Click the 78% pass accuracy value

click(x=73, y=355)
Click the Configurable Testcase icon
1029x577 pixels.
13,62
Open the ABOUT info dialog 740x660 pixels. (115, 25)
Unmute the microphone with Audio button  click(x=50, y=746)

◇ ◇ ◇

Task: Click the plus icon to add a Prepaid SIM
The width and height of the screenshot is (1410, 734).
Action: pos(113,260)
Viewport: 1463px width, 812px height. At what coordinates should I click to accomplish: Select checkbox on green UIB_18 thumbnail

◇ ◇ ◇

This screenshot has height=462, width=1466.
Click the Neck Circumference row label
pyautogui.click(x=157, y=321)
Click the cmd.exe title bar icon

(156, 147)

◇ ◇ ◇

Work to complete: The expected answer is an exact copy of the lines above, beginning at the line with "Click the Configurable Testcase icon" and ending at the line with "Unmute the microphone", with both ends in.

Result of the task:
Click the Configurable Testcase icon
1029x577 pixels.
13,62
Open the ABOUT info dialog 740x660 pixels. (115, 25)
Unmute the microphone with Audio button  click(x=50, y=746)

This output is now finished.